ExtendedLSTM#
ExtendedLSTM - 1#
Version#
name: ExtendedLSTM
domain: com.amd.quark
Summary#
This is a customized version of the official operator LSTM, it computes an one-layer quantized LSTM with bfloat16.
Attributes#
direction - STRING (default is ‘forward’):
Specify if the RNN is forward, reverse, or bidirectional. Must be one of forward (default), reverse, or bidirectional, but currently it supports “bidirectional” only.
hidden_size - INT:
Number of neurons in the hidden layer.
input_forget - INT (default is ‘0’):
Couple the input and forget gates if 1, Currently it can only be 0.
layout - INT (default is ‘0’):
The shape format of inputs and outputs, Currently it can only be 0.
x_scale - FLOAT :
Scale for input X. It only supports per-tensor/per-layer quantization, so the scale should be a scalar.
x_zero_point - INT:
Zero point for input X. Shape must match x_scale. It only supports uint16 quantization, so the zero point value should be in the range of [0, 65535].
w_scale - FLOAT :
Scale for input W. It only supports per-tensor/per-layer quantization, so the scale should be a scalar.
w_zero_point - INT:
Zero point for input W. Shape must match w_scale. It only supports uint16 quantization, so the zero point value should be in the range of [0, 65535].
r_scale - FLOAT :
Scale for input R. It only supports per-tensor/per-layer quantization, so the scale should be a scalar.
r_zero_point - INT:
Zero point for input R. Shape must match r_scale. It only supports uint16 quantization, so the zero point value should be in the range of [0, 65535].
b_scale - FLOAT :
Scale for input B. It only supports per-tensor/per-layer quantization, so the scale should be a scalar.
b_zero_point - INT:
Zero point for input B. Shape must match b_scale. It only supports uint16 quantization, so the zero point value should be in the range of [0, 65535].
Inputs#
X (heterogeneous) - T:
The input sequences packed (and potentially padded) into one 3-D tensor with the shape of [seq_length, batch_size, input_size].
W (heterogeneous) - T:
The weight tensor for the gates. Concatenation of W[iofc] and WB[iofc] (if bidirectional) along dimension 0. The tensor has shape [num_directions, 4*hidden_size, input_size].
R (heterogeneous) - T:
The recurrence weight tensor. Concatenation of R[iofc] and RB[iofc] (if bidirectional) along dimension 0. This tensor has shape [num_directions, 4*hidden_size, hidden_size].

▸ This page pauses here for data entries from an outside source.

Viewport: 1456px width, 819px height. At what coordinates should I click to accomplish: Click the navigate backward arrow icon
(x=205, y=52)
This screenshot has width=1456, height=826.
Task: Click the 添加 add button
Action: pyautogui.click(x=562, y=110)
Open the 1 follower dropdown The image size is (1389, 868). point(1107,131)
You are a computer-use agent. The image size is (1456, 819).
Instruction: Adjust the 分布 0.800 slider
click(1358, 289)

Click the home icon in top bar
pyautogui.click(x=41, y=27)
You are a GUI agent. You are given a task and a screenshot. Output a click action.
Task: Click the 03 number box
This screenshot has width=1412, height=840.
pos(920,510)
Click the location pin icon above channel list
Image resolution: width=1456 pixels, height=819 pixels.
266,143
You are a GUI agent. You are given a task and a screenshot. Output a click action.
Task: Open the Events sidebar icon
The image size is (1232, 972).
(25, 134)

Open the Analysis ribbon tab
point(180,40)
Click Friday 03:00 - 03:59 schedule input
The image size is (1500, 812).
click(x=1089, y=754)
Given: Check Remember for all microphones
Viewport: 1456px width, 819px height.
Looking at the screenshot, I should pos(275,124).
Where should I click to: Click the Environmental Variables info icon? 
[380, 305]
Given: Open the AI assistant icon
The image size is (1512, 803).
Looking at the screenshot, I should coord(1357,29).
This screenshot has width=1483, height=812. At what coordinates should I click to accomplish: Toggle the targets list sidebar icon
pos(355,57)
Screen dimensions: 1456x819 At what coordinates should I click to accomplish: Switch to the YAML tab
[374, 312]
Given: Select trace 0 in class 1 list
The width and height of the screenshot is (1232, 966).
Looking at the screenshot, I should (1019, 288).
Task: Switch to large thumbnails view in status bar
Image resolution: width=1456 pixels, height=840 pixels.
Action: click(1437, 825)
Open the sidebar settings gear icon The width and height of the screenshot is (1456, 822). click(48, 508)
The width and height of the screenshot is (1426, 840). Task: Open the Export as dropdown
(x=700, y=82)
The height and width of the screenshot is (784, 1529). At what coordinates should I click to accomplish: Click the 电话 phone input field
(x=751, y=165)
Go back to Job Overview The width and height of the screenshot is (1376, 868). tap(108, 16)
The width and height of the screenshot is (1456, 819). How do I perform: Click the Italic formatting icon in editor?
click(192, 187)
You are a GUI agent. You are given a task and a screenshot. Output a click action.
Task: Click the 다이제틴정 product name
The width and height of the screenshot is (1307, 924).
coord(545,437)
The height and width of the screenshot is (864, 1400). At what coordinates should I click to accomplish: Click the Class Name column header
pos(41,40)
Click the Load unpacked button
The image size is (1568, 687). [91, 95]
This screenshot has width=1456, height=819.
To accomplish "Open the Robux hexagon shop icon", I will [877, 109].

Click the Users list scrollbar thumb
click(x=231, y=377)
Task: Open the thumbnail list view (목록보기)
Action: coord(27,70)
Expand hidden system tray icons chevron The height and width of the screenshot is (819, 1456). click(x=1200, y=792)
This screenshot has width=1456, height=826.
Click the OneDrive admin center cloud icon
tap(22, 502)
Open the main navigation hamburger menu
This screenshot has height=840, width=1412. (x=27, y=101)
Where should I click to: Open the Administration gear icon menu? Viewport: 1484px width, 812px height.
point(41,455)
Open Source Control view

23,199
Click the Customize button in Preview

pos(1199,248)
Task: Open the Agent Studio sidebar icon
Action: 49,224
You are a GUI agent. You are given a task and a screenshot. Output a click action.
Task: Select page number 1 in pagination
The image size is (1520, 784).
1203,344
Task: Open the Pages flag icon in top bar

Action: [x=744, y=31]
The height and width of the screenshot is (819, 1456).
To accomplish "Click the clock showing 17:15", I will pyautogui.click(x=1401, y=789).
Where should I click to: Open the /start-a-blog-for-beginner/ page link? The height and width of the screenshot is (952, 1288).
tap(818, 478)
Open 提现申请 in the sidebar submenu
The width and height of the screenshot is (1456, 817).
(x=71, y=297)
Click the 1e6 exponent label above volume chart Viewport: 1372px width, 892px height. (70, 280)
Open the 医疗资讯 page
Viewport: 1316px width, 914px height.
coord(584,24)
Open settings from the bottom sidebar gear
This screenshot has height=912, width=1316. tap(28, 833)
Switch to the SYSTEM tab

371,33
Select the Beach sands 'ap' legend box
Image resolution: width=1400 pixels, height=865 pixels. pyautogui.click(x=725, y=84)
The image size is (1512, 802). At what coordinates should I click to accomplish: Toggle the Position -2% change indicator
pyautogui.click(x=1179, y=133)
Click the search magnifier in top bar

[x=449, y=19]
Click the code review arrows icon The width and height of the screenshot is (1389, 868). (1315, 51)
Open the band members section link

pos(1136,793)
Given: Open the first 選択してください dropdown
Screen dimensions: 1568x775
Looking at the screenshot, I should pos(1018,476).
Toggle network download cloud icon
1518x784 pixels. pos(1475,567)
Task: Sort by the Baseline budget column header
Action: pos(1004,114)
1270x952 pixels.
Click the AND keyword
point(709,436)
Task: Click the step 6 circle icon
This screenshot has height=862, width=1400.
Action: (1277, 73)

B (optional, heterogeneous) - T:
The bias tensor for input gate. Concatenation of [Wb[iofc], Rb[iofc]], and [WBb[iofc], RBb[iofc]] (if bidirectional) along dimension 0. This tensor has shape [num_directions, 8*hidden_size]. Optional: If not specified - assumed to be 0.
Outputs#
Y (optional, heterogeneous) - T:
A tensor that concatenates all the intermediate output values of the hidden. It has shape [seq_length, num_directions, batch_size, hidden_size].
Type Constraints#
T in ( tensor(float) ):
Constrain input and output types to float tensors.